Os pais entreolharam-se.
— Vou ver na enciclopédia — disse o pai. — Assim ficarei sabendo ao certo.
Daí a pouco voltou lívido, como se tivesse encontrado um ou dois anjos no corredor.
— Está tudo certo. A cidade chama-se efetivamente Paderborn e existe uma antiga Igreja de São Bartolomeu nesse local.
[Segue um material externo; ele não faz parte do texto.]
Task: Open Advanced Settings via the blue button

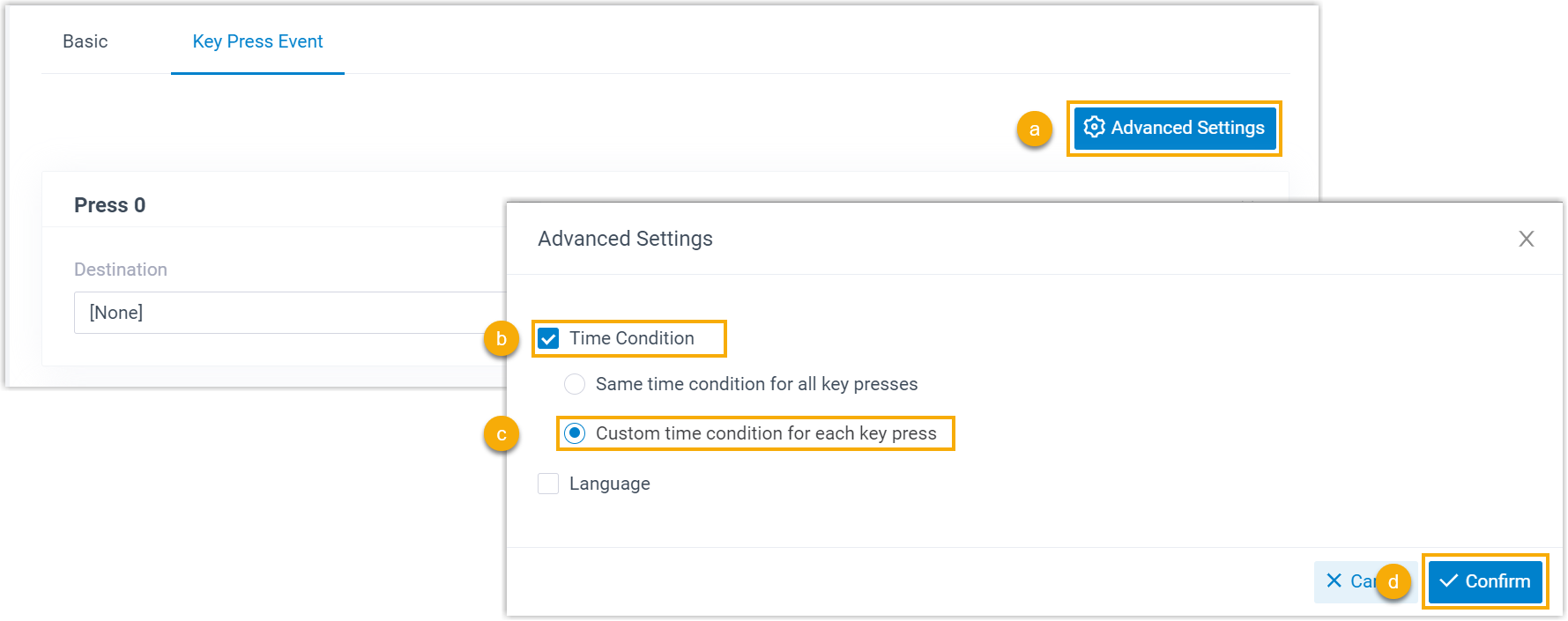Action: click(x=1174, y=128)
Olharam depois para Joakim como daquela vez em que ele comeu todos os bolos folhados. Tinha sido na véspera de Natal um ou dois anos atrás.
O pai retirou o calendário da parede, observou-o dos dois lados e voltou a pendurá-lo.
Quente! Quente! pensou Joakim.
— Onde é que ouviu falar da Igreja de São Bartolomeu, meu filho? — perguntou o pai. — E de Paderborn?
— Foi na escola — respondeu Joakim.
— É verdade mesmo?
Era ou não era permitido mentir quando se tratava de um presente de Natal?
— Sim, claro que é — respondeu Joakim baixinho.
Já estavam todos um pouco atrasados e por isso não voltaram a falar da Igreja de São Bartolomeu, nem de Umuriel, nem de Paderborn. Já nem sequer tiveram tempo de preparar a merenda.
Para Joakim foi uma grande vitória ter conseguido esconder o bilhetinho no cofre secreto antes de sair correndo para a escola. Depois escondeu a chave na estante de livros.
Quando Joakim regressou da escola, a mãe já estava em casa e tinha aberto o cofre!
A MÃE TINHA ABERTO O COFRE! E tinha prometido nunca fazê-lo. Tinha quebrado uma promessa solene. Isso era o mesmo que abrir as cartas de outras pessoas.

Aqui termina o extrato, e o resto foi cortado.